Elizabeth waved the letter at her husband. "She's run off with Mr. Wickham of all people."
Mr. Darcy snatched the letter out of her hand to read it himself.
"It's from Mary," said Elizabeth helpfully.
"Yes, I see that," said Mr. Darcy, looking it over. "Why would he try to marry Lydia?"
"Exactly!" said Elizabeth. "What does he have to gain?"
Mr. Darcy sighed heavily. "The last word, I think." He handed her back the letter. "Well, they've not gone to Scotland, of that I can assure you."
"The last word?" said Elizabeth, looking him over. "What do you mean by that?"
"Just something he said to me," said Mr. Darcy, sighing. "He knows I am connected to you, and that you are in love with me, and that annoys him. He wishes you to side with him in some way."

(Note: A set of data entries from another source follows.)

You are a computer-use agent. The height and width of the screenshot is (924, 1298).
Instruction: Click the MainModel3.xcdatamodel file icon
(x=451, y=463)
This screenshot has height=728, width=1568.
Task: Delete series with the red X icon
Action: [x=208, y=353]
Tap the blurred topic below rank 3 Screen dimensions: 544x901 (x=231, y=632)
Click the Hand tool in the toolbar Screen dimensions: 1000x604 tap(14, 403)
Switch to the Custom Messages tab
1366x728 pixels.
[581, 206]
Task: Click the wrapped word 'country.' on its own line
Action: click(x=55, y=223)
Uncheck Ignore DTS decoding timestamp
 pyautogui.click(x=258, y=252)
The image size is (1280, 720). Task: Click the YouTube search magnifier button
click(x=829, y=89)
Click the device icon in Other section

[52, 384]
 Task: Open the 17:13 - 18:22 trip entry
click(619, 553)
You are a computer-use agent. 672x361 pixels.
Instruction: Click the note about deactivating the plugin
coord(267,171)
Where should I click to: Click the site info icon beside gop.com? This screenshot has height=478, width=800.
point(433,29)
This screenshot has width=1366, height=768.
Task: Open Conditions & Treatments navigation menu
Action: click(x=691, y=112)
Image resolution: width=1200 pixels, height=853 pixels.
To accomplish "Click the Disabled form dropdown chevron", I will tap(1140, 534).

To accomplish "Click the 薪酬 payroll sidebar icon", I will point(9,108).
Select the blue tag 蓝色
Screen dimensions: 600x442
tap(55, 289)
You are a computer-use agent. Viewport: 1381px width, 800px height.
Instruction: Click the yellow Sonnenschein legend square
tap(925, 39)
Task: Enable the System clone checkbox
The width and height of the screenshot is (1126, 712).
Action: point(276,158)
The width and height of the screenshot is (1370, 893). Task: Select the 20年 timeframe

"Why would I do that? After how he treated me? After all his lies? And after poor Gigi, who is beside herself—oh, this reminds me, Fitzwilliam, I did tell your sister I was going to speak to you about having a season."
"Of course. She has to come out, doesn't she? She's of the age. It's as if she thinks I don't look at her or something." He rolled his eyes. "But that is of no consequence at this moment."
"No, I suppose not," said Elizabeth, sighing again. "If they're not in Scotland, where are they?"
"I know where they'll be," he said. "London. And likely at a certain lodging house on Edward Street. One owned by—"
"Mrs. Amelia Younge," said Elizabeth.
"Oh, you know all about her," said Mr. Darcy with a shrug.
"Yes, she is much maligned according to Wickham, but Gigi says otherwise," said Elizabeth.
"I could not keep her on as a governess," said Mr. Darcy. "I daresay I was kind, however. I did offer to write her a reference if she desired. I believe I went so far as to say that she could dictate it and I would sign it. Whatever she wished, if she would simply steer clear of Wickham for the future. She would not let him go. And that is where he is, mark my words."
"But…" Elizabeth folded her arms over her chest. "If she is in love with him, why would he keep involving her in schemes that involve other women?"
"I don't know. But I'm off tomorrow morning, to go and seek him out."
"You? What will you do?"
"We are married, Elizabeth. Your family is my family. He couldn't get Gigi, this is the next best thing. Certainly, he won't get my sister's dowry, but he'll weasel money out of me, which is all he wants. And now, he's got your sister, which is the way he gets back at you for what he perceives as your betrayal."
"Oh," said Elizabeth. "Oh."
"Yes." He shrugged.
"Do we have to give him money?" said Elizabeth. "Do we have to let him get everything he wishes? Is that really what we have to do?"
Mr. Darcy shook his head. "I don't like it either."
"Let's do something else," said Elizabeth.
"What else could we do?" said Mr. Darcy.
Elizabeth sighed heavily. She wasn't sure. "Well, we'll figure it out on the way to London, won't we?"
"You wish to come along?"
"She is my sister, Fitzwilliam," she said. "Of course I'm coming along."